### YOUR INSTRUCTIONS
All lines in the data below carrying the string "agent" are to be located and copied.

### MATERIAL SUPPLIED
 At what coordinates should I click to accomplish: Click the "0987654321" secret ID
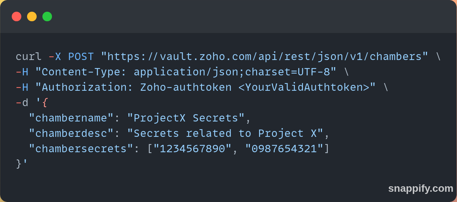pos(284,149)
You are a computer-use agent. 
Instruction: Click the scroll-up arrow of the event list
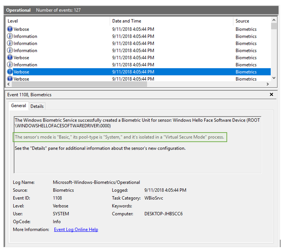pos(274,20)
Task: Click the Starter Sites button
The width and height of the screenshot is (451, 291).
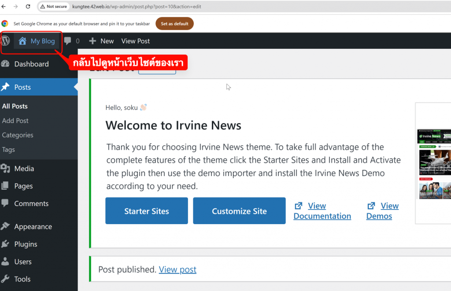Action: tap(147, 211)
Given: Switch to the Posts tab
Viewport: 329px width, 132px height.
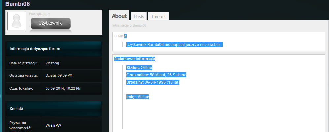Looking at the screenshot, I should coord(139,16).
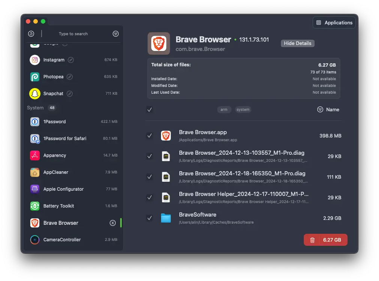Switch to the Applications view
The image size is (379, 281).
[x=334, y=22]
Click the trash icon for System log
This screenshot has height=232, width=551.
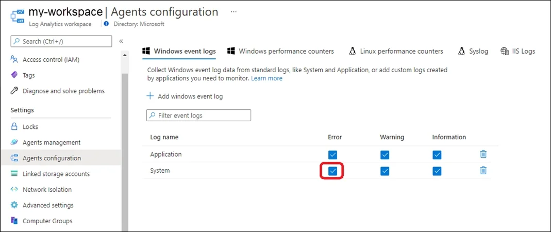coord(483,171)
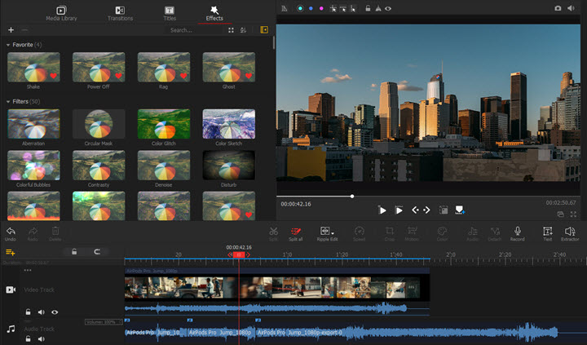The width and height of the screenshot is (587, 345).
Task: Lock the Video Track
Action: click(x=28, y=312)
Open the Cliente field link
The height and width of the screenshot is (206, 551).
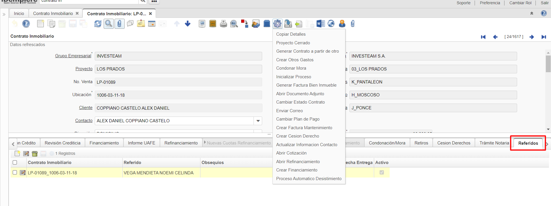pyautogui.click(x=86, y=108)
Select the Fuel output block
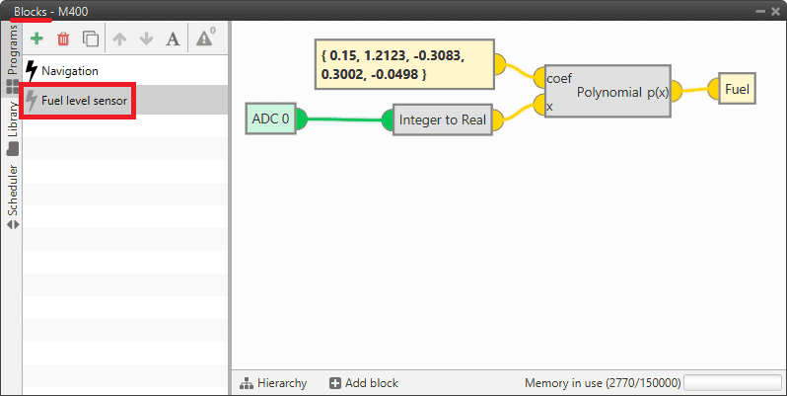 pos(737,89)
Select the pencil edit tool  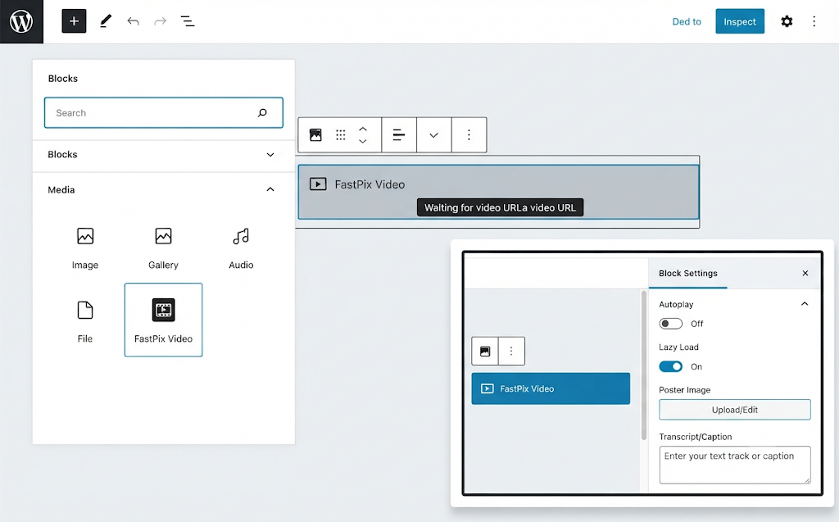tap(106, 21)
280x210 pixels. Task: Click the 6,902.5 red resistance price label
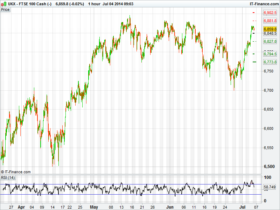(x=270, y=13)
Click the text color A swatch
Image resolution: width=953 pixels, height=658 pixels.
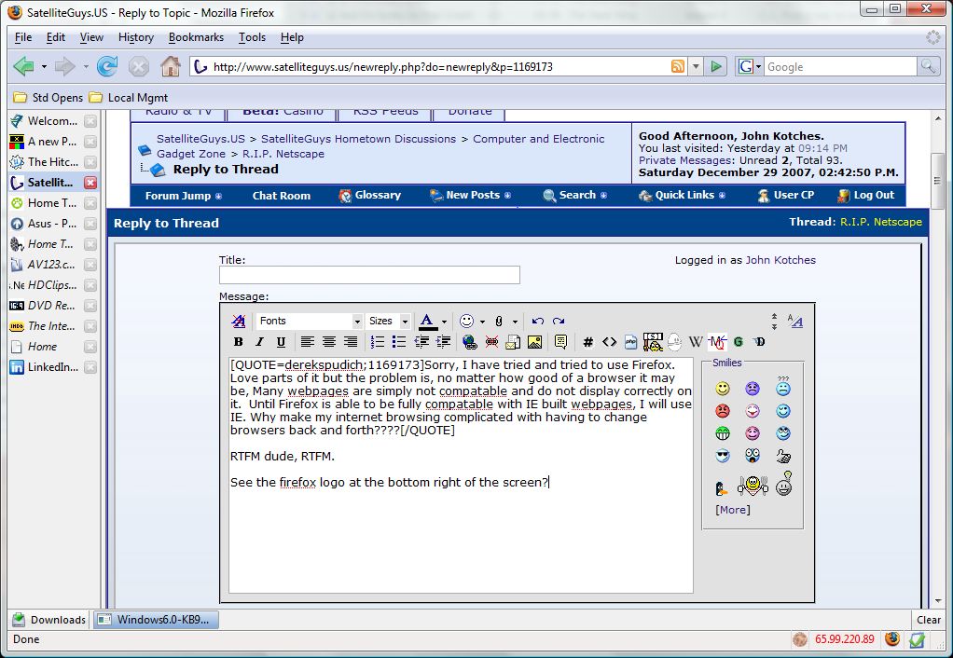pyautogui.click(x=427, y=321)
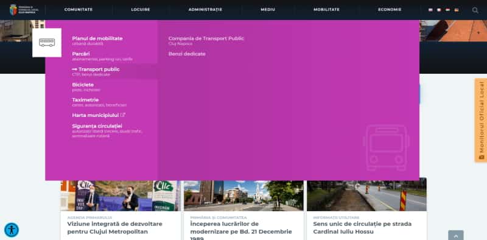Open the accessibility options icon

[12, 230]
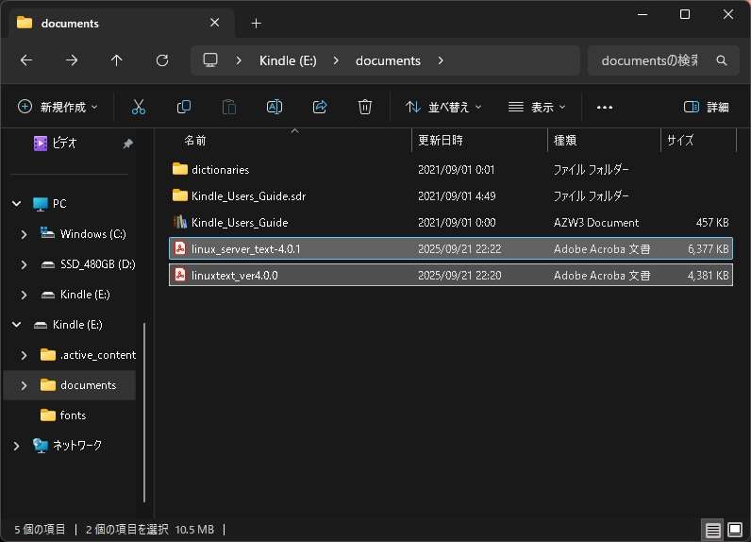
Task: Open a new tab with plus button
Action: pos(256,23)
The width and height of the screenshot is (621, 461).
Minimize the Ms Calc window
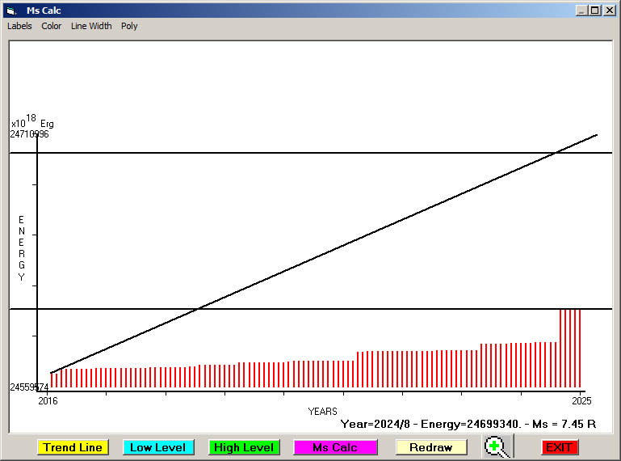[581, 11]
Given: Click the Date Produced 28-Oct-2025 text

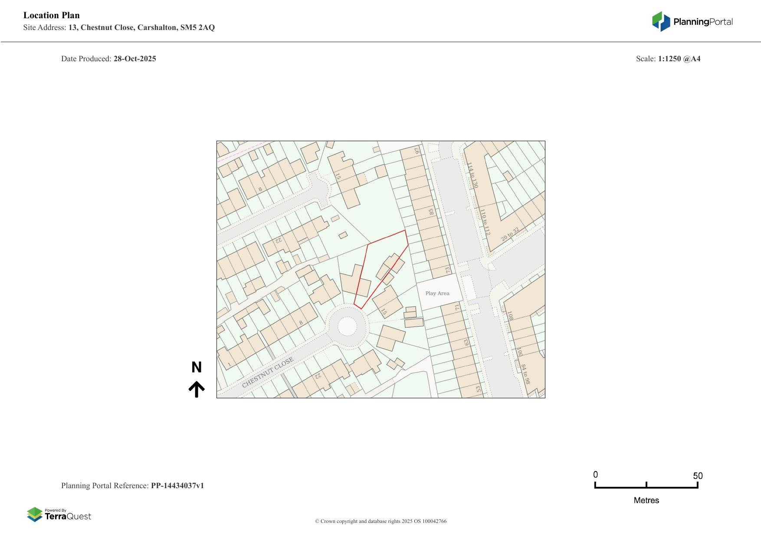Looking at the screenshot, I should (x=108, y=59).
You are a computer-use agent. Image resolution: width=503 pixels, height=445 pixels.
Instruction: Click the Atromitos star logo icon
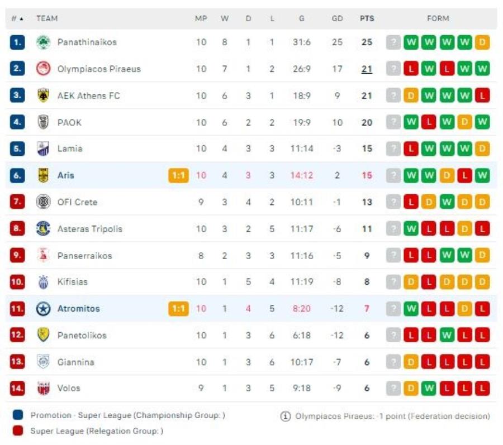coord(43,309)
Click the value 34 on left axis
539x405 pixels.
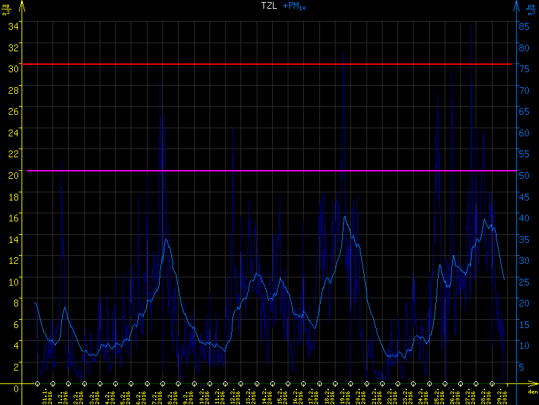(13, 25)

### THE ANSWER
You are a computer-use agent. 
You are a computer-use agent. Image resolution: width=503 pixels, height=445 pixels.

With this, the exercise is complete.